During the outbreak response, CDC quarantine staff met planes reporting an ill passenger to facilitate 1) evaluation of the passenger for possible SARS-CoV disease, 2) collection of locating information on the other passengers, and 3) coordination with federal and local authorities. If the ill passenger was determined to be a possible SARS case, then the locating information was forwarded to state and local health departments for contact tracing.

Border and travel-related activities implemented in countries more seriously affected by SARS included pre-departure temperature and symptom screening, arrival screening (asking passengers about travel history and possible exposure to SARS-CoV), “stop lists” (maintaining lists of persons who were possible SARS cases or contacts to prevent them from traveling), and quarantine of travelers returning from other SARS-affected areas.

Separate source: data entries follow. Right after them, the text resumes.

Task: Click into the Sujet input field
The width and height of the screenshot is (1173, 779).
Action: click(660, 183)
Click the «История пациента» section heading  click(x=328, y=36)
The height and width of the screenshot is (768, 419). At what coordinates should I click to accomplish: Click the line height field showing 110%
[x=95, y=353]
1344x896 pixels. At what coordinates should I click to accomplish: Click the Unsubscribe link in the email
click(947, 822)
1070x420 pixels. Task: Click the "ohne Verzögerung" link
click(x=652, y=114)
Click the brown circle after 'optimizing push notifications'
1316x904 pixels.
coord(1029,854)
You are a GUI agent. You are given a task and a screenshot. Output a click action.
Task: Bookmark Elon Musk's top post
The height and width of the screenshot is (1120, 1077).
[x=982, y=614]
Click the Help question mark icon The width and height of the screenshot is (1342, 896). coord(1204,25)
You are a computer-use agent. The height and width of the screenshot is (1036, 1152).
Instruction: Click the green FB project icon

Lessons learned from this response support the recommendations included in this Supplement. These lessons included the following:

  • SARS-CoV can spread rapidly on a global scale through international travel if control measures are not implemented.
  • SARS-CoV transmission is usually localized and often limited to healthcare settings and households; the risk of SARS-CoV disease to travelers visiting an affected area is low unless travelers are exposed in these settings.
  • Patients with SARS can transmit infection to other passengers on conveyances and should postpone travel until they are no longer infectious.
  • SARS-CoV transmission can occur within the close confines of conveyances. Resulting infections usually represent a failure to recognize symptomatic index cases and their high-risk contacts, who should have been prevented from traveling.
  • Active follow-up of passengers on conveyances with SARS cases can help prevent further spread by informing passengers of their exposure and providing instructions for monitoring their health and seeking medical evaluation if they become ill.

Footnote

  1. During the 2003 SARS outbreak, CDC issued two types of travel notifications about disease occurrences in specific geographic areas. A travel alert, a lower-level notice, provided information about the disease outbreak and informed travelers about how to reduce their risk of acquiring the infection. When the health risk for travelers was thought to be high, CDC issued a travel advisory recommending against nonessential travel to the area. Travel advisories were intended to reduce the number of travelers to high-risk areas and the risk for spreading disease to other areas. The levels of notification have since been revised to include four types of travel notices: In the News, Outbreak Notice, Travel Health Precaution, and Travel Health Warning.